Im Laufe der nächsten Tage werde ich auf jeden einzelnen Kommy eingehen und in meinen Antworten sicherlich noch einiges zum Inhalt sagen. Mag sein, dass es etwas dauert, weil ich mich im Sinne des offshoreschen Prioritätensetzens in den nächsten Tagen weniger im Virtual Life, sondern mehr auf dem einen oder anderen realen Berg herumtreiben werde. Und es mag auch sein, dass meine Antworten gegen Ende dann immer kürzer werden, weil sich ja doch einiges wiederholt. Damit sich keiner übergangen fühlt, lest ihr am besten alle meine Stellungnahmen.

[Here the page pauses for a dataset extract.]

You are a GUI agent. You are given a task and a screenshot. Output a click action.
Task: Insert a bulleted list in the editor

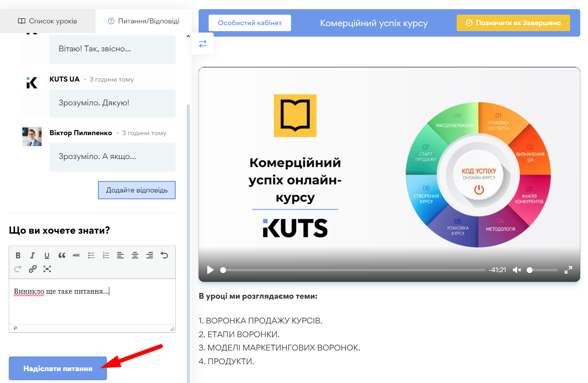pos(91,256)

Noch einmal ein ganz großes Danke an alle, Ihr habt mir mit eurem Lob eine wirklich riesige Freude gemacht, und meine beiden Buben sind verdammt stolz auf ihren alten Pöt.

PS
Und meinem Hang zu groteskem, vollkommen sinnentleerten Quatsch werde ich in Hinkunft im joe offshore Blog nachgehen.

So, und jetzt will ich gleich mal anfangen:

@ Quinn

Quinn schrieb:
Ich finde den Text unheimlich souverän.
Das nur eineinhalb Stunden nach dem Posten als allerersten Kommentarsatz unter dem Text zu lesen, war, .. ja, echt urleiwånd.

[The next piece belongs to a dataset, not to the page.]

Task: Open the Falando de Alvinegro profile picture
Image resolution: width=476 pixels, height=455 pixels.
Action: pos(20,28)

Der ist sofort da, weiß genau, wie er klingen will.
Und da musste ich gleich mal grinsen, weil ich doch selbst oftmals nicht so recht weiß, wie ich will, dass meine Texte und deren Sprache klingen sollen. Einmal so, einmal so …

Das ist ein interessanter Effekt, weil bei vielen starken Texten im Forum genau das nicht da ist, sondern die sind im Ton un-balanciert und das macht viel vom Charme aus.
Trotz mehrmaligem Lesen wurde ich nicht ganz schlau aus diesem Satz. Meintest du, Quinn, dass die Unbalalanciertheit der anderen Texte charmant ist, oder die Balance in meinem? (Läse ich so einen Satz in einer Geschichte, schriebe ich im Kommentar dazu vermutlich: missverständlicher, weil uneindeutiger Bezug …)
Egal, ich hab den Satz einfach mal zu meinen Gunsten interpretiert.

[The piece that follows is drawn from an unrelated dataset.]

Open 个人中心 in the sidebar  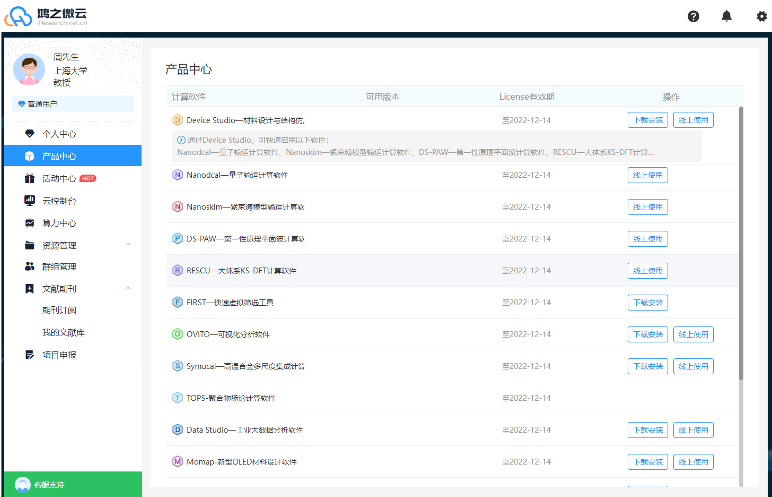[x=58, y=134]
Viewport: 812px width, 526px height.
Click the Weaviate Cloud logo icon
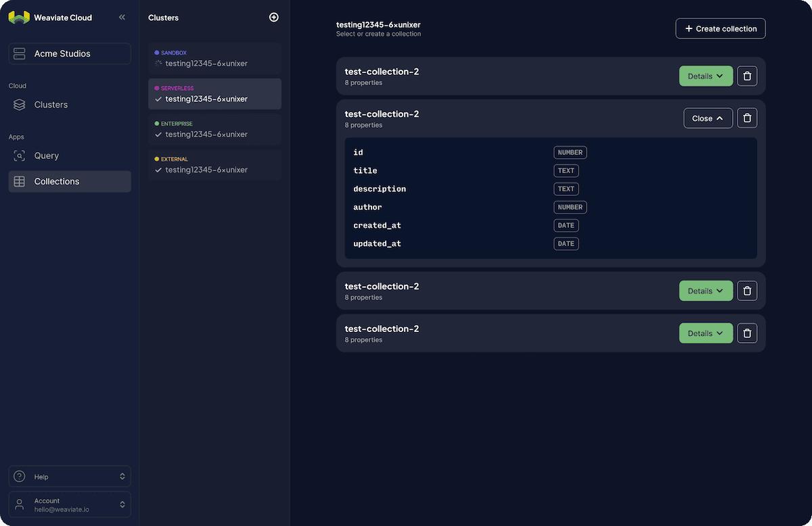[18, 17]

… weil das eine ganz andere Richtung ist, sich Sprache und einem Stoff zu nähern.
Tja, ich nenn‘s mal ganz nonchalant die offshoresche Richtung.

Nee – also das wird mir hier zu sehr Karikatur.
Also das war mir schon klar, dass ich den Henniger gewaltig (zu sehr?) über die Stränge schlagen lasse. Aber vielleicht empfindet ihn Much ja genau so - so voller Plattitüden, so leer, so Klischee. Und dann darf er auch so karikierend gezeichnet werden, dachte ich mir.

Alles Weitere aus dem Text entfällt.